> YOUR INSTRUCTIONS
Copy out and return the lines from the one holding "This screenshot has width=700, height=400." to the end of the listing below, both included, omitting the pictures.

> MATERIAL FOR THIS EXERCISE

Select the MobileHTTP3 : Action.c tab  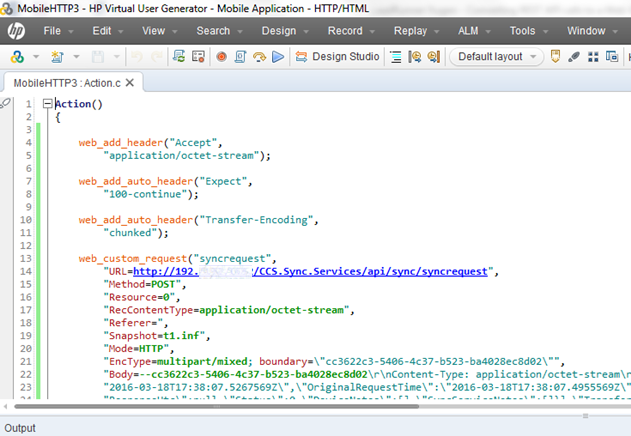click(x=67, y=81)
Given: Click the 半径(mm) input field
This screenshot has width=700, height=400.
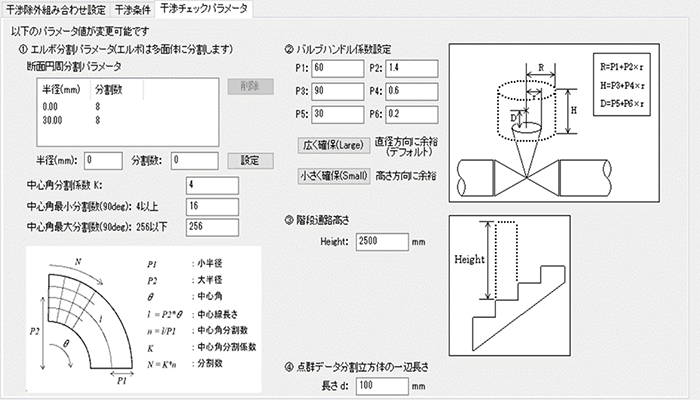Looking at the screenshot, I should click(x=117, y=160).
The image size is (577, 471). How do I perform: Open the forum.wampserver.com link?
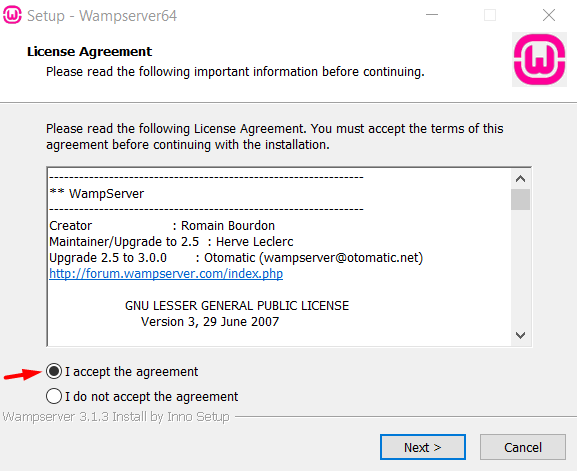point(166,273)
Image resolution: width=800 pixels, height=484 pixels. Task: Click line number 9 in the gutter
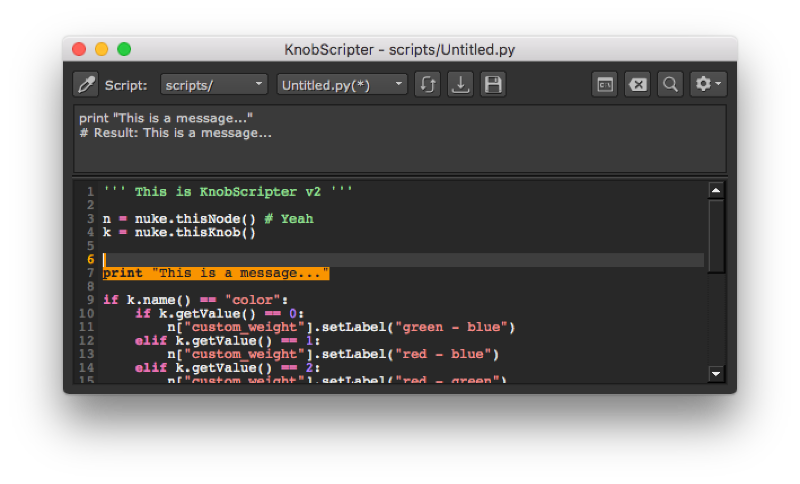90,300
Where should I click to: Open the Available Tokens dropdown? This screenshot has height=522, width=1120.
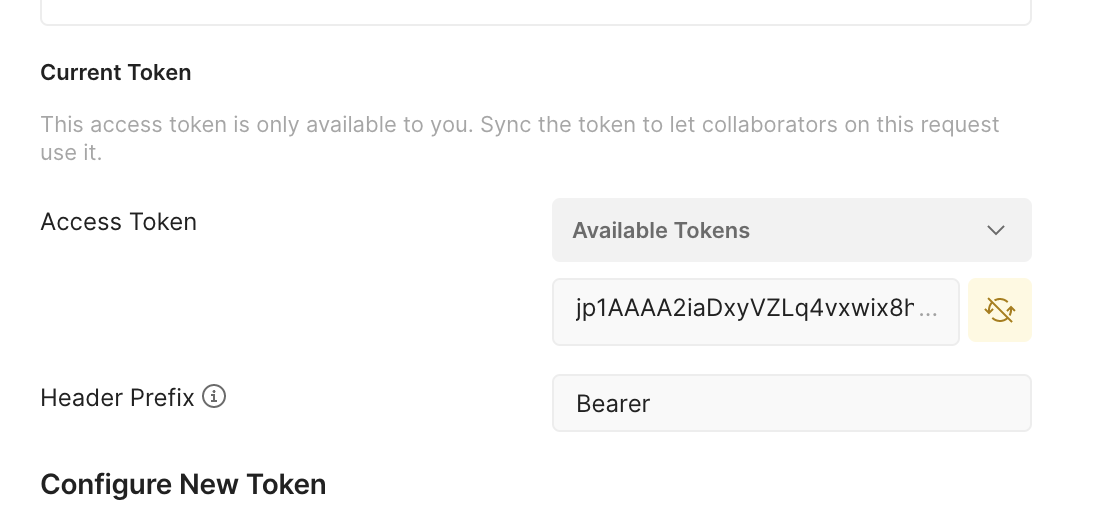[x=790, y=230]
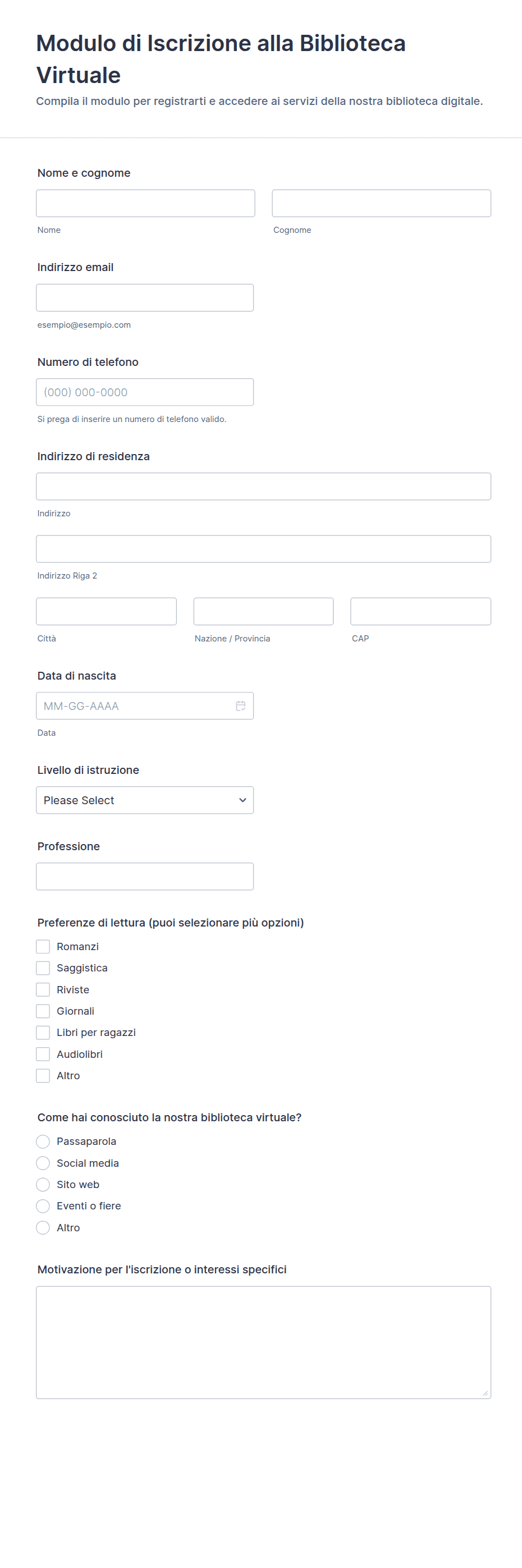
Task: Select the Sito web radio button
Action: [43, 1184]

> EXERCISE ANSWER
This screenshot has width=700, height=400.
Looking at the screenshot, I should click(x=117, y=160).
The image size is (577, 471). How do I perform: Open the forum.wampserver.com link?
point(166,273)
Image resolution: width=800 pixels, height=484 pixels. Task: Click line number 9 in the gutter
90,300
Where should I click to: Open the Available Tokens dropdown? This screenshot has height=522, width=1120.
[x=790, y=230]
Task: Select the Sito web radio button
Action: [43, 1184]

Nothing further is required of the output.